Существование этой закономерности хорошо сознают кинематографисты. Объем фильма к нашему времени стандартизовался - где-то на отметке полутора часов, и все отклонения - и в одну, и в другую сторону - воспринимаются (что режиссером, что аудиторией) как аномалия.
Однако феномен микропародии (фельетона, юморески и т.
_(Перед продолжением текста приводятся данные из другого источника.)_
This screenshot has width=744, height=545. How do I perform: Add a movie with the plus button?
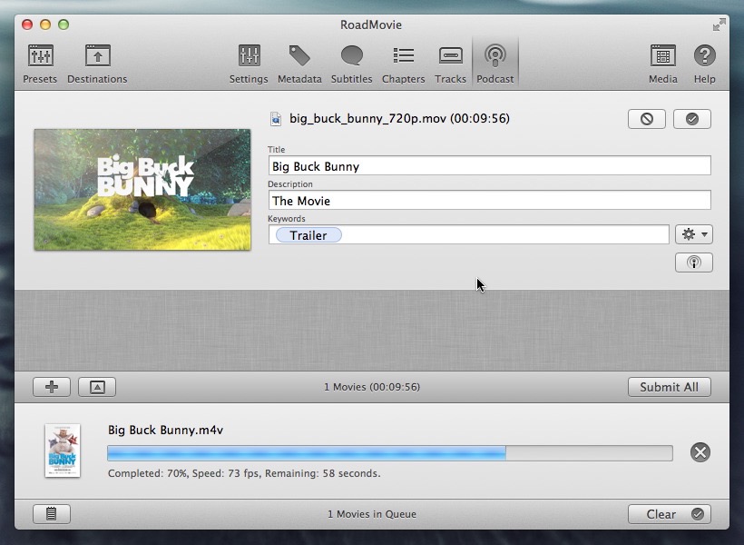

п.) с ее уменьшающим зеркалом завоевывает все большее признание - ее лапидарность, ее условные масштабы отвечают духу времени. Сатира на роман умещается теперь на нескольких страницах рассказа, точно и метко конденсирующего особенности пародируемой вещи. Вряд ли ныне кого-нибудь воодушевит перспектива читать огромный роман, единственная цель коего - осудить пороки другого романа. Пародийная проблематика все же непропорциональна эпическим размахам и размерам.Чеховская миниатюра - уменьшающее зеркало, что нисколько не мешает ей широко пользоваться преувеличениями. Скорее даже наоборот: обязывает к преувеличениям. По-иному почти невозможно на малом пространстве возродить атмосферу большого романа, как невозможно построить на глобусе Собор Парижской Богоматери в натуральную величину. А с помощью гиперболы, гротеска, условного рисунка такая задача выполнима.
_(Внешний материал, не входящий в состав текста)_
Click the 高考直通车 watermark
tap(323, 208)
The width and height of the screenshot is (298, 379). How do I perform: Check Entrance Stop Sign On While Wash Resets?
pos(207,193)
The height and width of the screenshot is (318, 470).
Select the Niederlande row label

"Я и Теодор выскочили. Из-за туч холодно взглянула на нас луна. Луна беспристрастный, молчаливый свидетель сладостных мгновений любви и мщения. Она должна была быть свидетелем смерти одного из нас. Пред нами была пропасть, бездна без дна, как бочка преступных дочерей Даная. Мы стояли у края жерла потухшего вулкана. Об этом вулкане ходят в народе страшные легенды. Я сделал движение коленом, и Теодор полетел вниз в страшную пропасть. Жерло вулкана - пасть земли.
– Проклятие!!!
– закричал он в ответ на мое проклятие.
Сильный муж, ниспровергающий своего врага в кратер вулкана из-за прекрасных глаз женщины,- величественная, грандиозная и поучительная картина! Недоставало только лавы!"
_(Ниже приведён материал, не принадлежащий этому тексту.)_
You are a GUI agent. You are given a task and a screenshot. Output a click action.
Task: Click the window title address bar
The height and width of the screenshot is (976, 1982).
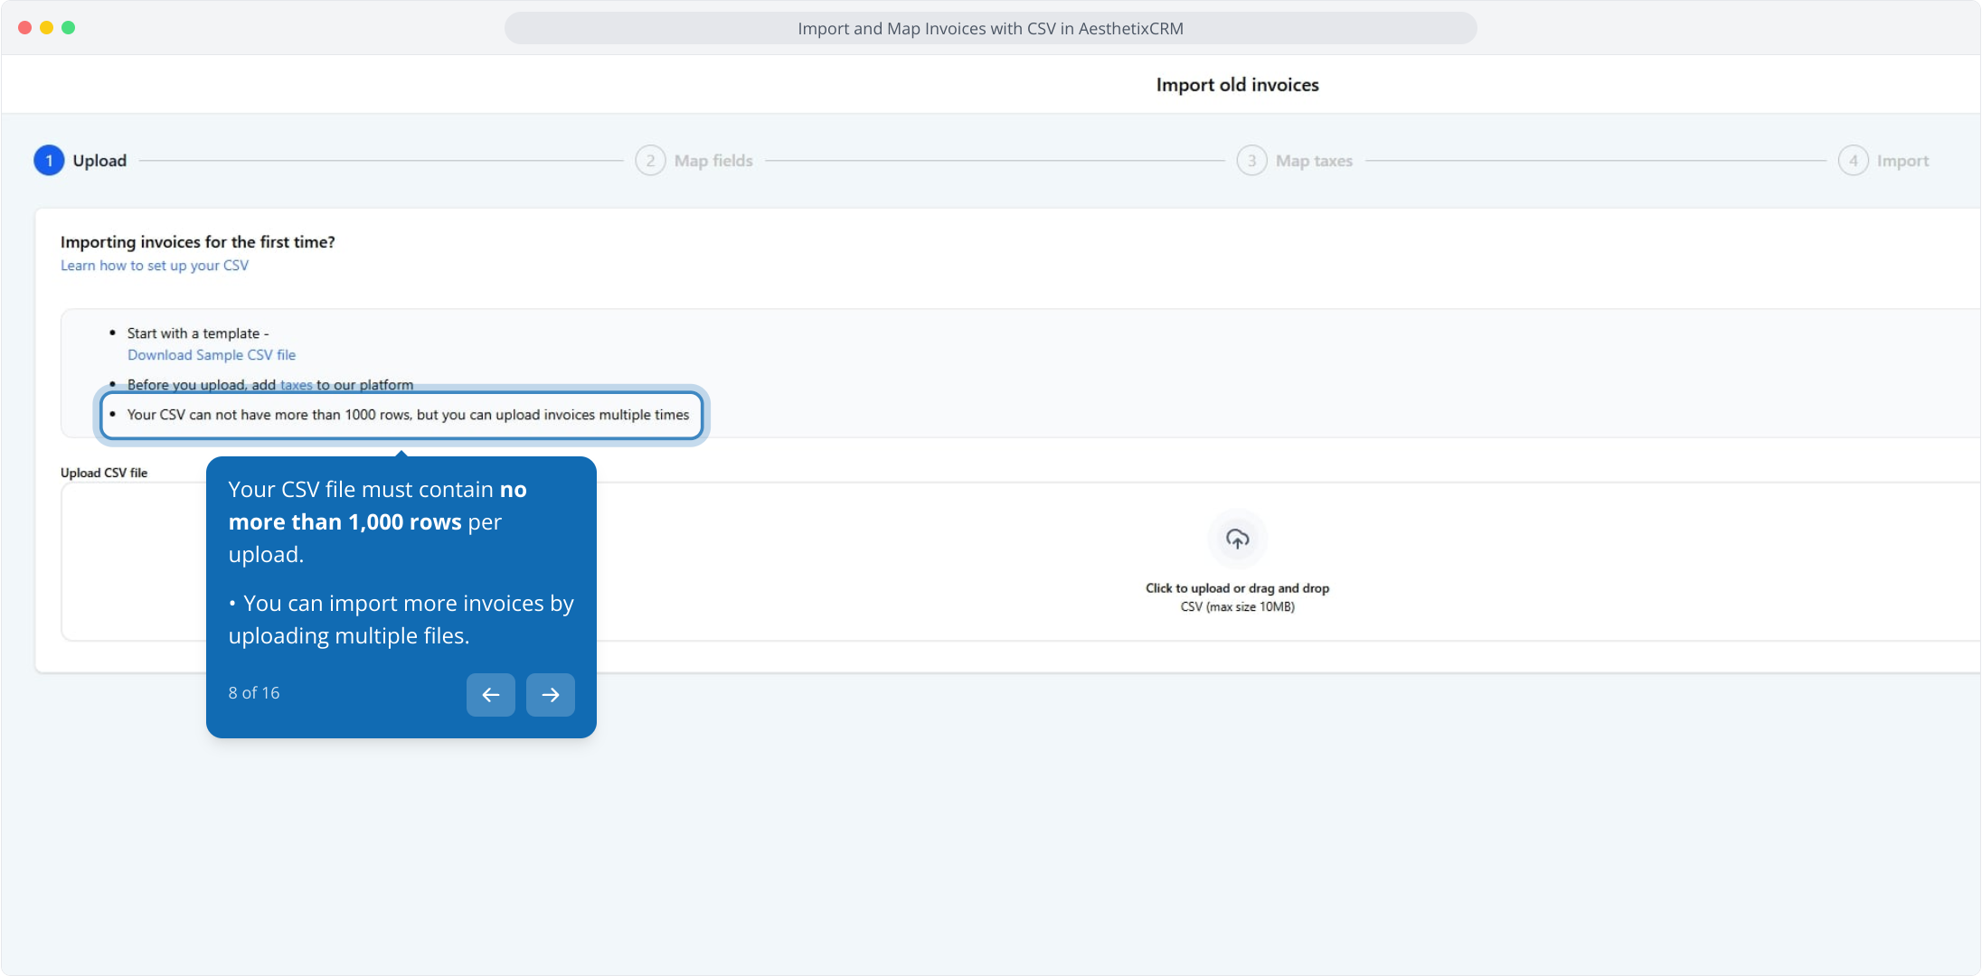[990, 29]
Картина впрямь грандиозная. И не только грандиозная, но и потрясающая воображение! Стоит, однако, приглядеться к ней, и сразу же захочется снять с предыдущей фразы восклицательный знак, перехлестнувшийся в ее финал через границу пародийного текста. Слишком сильна в чеховском "романе" концентрация вот этого самого "псевдо": получается "псевдопотрясающая" (если говорить о восприятии) "псевдокартина" (если касаться художества). Но что такое "псевдо" в литературоведческой терминологии? Шаржирующий, карикатурный акцент! Остра-нение!
Присмотримся, какими средствами оно пользуется. Прежде всего останавливает на себе внимание (а вернее, мешает остановиться, задержаться на чем бы то ни было) головокружительный темп повествования: события несутся, наскакивая друг на друга, словно карета, влекомая взбесившимися лошадьми, герои дергаются, точно в кадре немого кино, да и речи их скупы, как титры к этим фильмам.
Нагнетаются повторы слов, обесценивающие эти слова ("страшные легенды", "страшная пропасть"). Тиражируются одинаковые синтаксические конструкции - эта монотонная риторика компрометирует изрекаемые повествователем сентенции ("луна - беспристрастный, молчаливый свидетель", "жерло вулкана - пасть земли", "взгляд есть меч души" и т. п.). Сочиняются мнимые каламбуры или афоризмы, готовые, впрочем, сойти за мимолетную небрежность разговора ("бездна без дна"). С ними соседствуют неуклюжие потуги говорить "красиво", "художественно" ("было темно, как в шляпе, надетой на голову").
Другой ряд шаржевых мотивов - наукообразные детали с обязательными количественными уточнениями ("По небу пролетело несколько метеоров. Я начал считать их и насчитал 28", "зажгло восьмиэтажный дом"). Особое предпочтение отдается реалиям "модным" - по временам чеховским (а не по романтическим). Здесь на первом месте стоит электричество ("огни св. Эльма с треском пролетали над нашими головами", "в глазах моих светилось электричество", "гальванический ток пробежал по нашим телам"). Ученой интонации подыгрывает повторяющаяся аббревиатура "св." вместо "святой".